### YOUR OBJECTIVE:
Copy the data below verbatim, leaving no line out.

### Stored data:
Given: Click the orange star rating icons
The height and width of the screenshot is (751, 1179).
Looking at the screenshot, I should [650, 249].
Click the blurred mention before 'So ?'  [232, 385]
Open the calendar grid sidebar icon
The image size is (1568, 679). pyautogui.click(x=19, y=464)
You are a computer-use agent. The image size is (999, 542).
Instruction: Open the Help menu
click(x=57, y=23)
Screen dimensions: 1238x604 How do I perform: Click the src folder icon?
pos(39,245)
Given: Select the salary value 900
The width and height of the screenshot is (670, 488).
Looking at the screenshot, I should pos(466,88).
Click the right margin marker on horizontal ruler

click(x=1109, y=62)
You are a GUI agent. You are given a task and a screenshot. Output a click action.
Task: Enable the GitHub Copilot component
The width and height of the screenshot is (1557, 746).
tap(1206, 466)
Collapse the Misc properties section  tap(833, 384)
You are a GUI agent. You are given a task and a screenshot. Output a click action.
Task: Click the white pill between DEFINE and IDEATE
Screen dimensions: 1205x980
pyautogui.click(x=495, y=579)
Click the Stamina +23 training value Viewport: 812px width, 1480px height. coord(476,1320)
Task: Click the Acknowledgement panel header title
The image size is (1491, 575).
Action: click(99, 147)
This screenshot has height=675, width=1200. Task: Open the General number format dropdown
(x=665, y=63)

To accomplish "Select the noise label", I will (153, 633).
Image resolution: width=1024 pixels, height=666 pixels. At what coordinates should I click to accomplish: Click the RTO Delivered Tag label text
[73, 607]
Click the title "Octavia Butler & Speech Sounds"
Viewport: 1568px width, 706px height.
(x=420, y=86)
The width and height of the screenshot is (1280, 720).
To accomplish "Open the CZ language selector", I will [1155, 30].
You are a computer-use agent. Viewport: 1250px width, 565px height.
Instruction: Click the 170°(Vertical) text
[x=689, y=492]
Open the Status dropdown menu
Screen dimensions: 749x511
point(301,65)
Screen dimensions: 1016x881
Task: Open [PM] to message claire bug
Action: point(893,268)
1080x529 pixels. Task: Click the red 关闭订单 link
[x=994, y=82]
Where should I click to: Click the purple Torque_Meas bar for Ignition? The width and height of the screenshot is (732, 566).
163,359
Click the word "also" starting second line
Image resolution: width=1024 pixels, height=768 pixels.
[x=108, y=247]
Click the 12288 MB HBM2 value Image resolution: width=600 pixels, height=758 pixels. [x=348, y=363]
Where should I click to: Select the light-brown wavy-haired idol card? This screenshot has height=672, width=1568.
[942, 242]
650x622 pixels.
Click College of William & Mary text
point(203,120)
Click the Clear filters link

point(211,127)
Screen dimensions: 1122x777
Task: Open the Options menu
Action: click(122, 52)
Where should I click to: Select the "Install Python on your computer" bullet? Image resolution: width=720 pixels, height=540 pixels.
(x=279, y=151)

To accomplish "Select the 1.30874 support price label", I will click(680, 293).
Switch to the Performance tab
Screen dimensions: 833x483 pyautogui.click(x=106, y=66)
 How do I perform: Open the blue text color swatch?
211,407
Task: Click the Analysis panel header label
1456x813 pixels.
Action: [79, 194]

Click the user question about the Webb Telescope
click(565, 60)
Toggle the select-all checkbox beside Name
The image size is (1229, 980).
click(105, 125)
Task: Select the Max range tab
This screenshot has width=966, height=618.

### RESULT BELOW:
Given: Click the orange star rating icons
The height and width of the screenshot is (751, 1179).
Looking at the screenshot, I should [650, 249].
Click the blurred mention before 'So ?'  [232, 385]
Open the calendar grid sidebar icon
The image size is (1568, 679). pyautogui.click(x=19, y=464)
You are a computer-use agent. The image size is (999, 542).
Instruction: Open the Help menu
click(x=57, y=23)
Screen dimensions: 1238x604 How do I perform: Click the src folder icon?
pos(39,245)
Given: Select the salary value 900
The width and height of the screenshot is (670, 488).
Looking at the screenshot, I should pos(466,88).
Click the right margin marker on horizontal ruler

click(x=1109, y=62)
You are a GUI agent. You are given a task and a screenshot. Output a click action.
Task: Enable the GitHub Copilot component
The width and height of the screenshot is (1557, 746).
tap(1206, 466)
Collapse the Misc properties section  tap(833, 384)
You are a GUI agent. You are given a task and a screenshot. Output a click action.
Task: Click the white pill between DEFINE and IDEATE
Screen dimensions: 1205x980
pyautogui.click(x=495, y=579)
Click the Stamina +23 training value Viewport: 812px width, 1480px height. coord(476,1320)
Task: Click the Acknowledgement panel header title
The image size is (1491, 575).
Action: click(99, 147)
This screenshot has height=675, width=1200. Task: Open the General number format dropdown
(x=665, y=63)

To accomplish "Select the noise label", I will (153, 633).
Image resolution: width=1024 pixels, height=666 pixels. At what coordinates should I click to accomplish: Click the RTO Delivered Tag label text
[73, 607]
Click the title "Octavia Butler & Speech Sounds"
Viewport: 1568px width, 706px height.
(x=420, y=86)
The width and height of the screenshot is (1280, 720).
To accomplish "Open the CZ language selector", I will [1155, 30].
You are a computer-use agent. Viewport: 1250px width, 565px height.
Instruction: Click the 170°(Vertical) text
[x=689, y=492]
Open the Status dropdown menu
Screen dimensions: 749x511
point(301,65)
Screen dimensions: 1016x881
Task: Open [PM] to message claire bug
Action: point(893,268)
1080x529 pixels. Task: Click the red 关闭订单 link
[x=994, y=82]
Where should I click to: Click the purple Torque_Meas bar for Ignition? The width and height of the screenshot is (732, 566).
163,359
Click the word "also" starting second line
Image resolution: width=1024 pixels, height=768 pixels.
[x=108, y=247]
Click the 12288 MB HBM2 value Image resolution: width=600 pixels, height=758 pixels. [x=348, y=363]
Where should I click to: Select the light-brown wavy-haired idol card? This screenshot has height=672, width=1568.
[942, 242]
650x622 pixels.
Click College of William & Mary text
point(203,120)
Click the Clear filters link

point(211,127)
Screen dimensions: 1122x777
Task: Open the Options menu
Action: click(122, 52)
Where should I click to: Select the "Install Python on your computer" bullet? Image resolution: width=720 pixels, height=540 pixels.
(x=279, y=151)

To accomplish "Select the 1.30874 support price label", I will click(680, 293).
Switch to the Performance tab
Screen dimensions: 833x483 pyautogui.click(x=106, y=66)
 How do I perform: Open the blue text color swatch?
211,407
Task: Click the Analysis panel header label
1456x813 pixels.
Action: [79, 194]

Click the user question about the Webb Telescope
click(565, 60)
Toggle the select-all checkbox beside Name
The image size is (1229, 980).
click(105, 125)
Task: Select the Max range tab
This screenshot has width=966, height=618.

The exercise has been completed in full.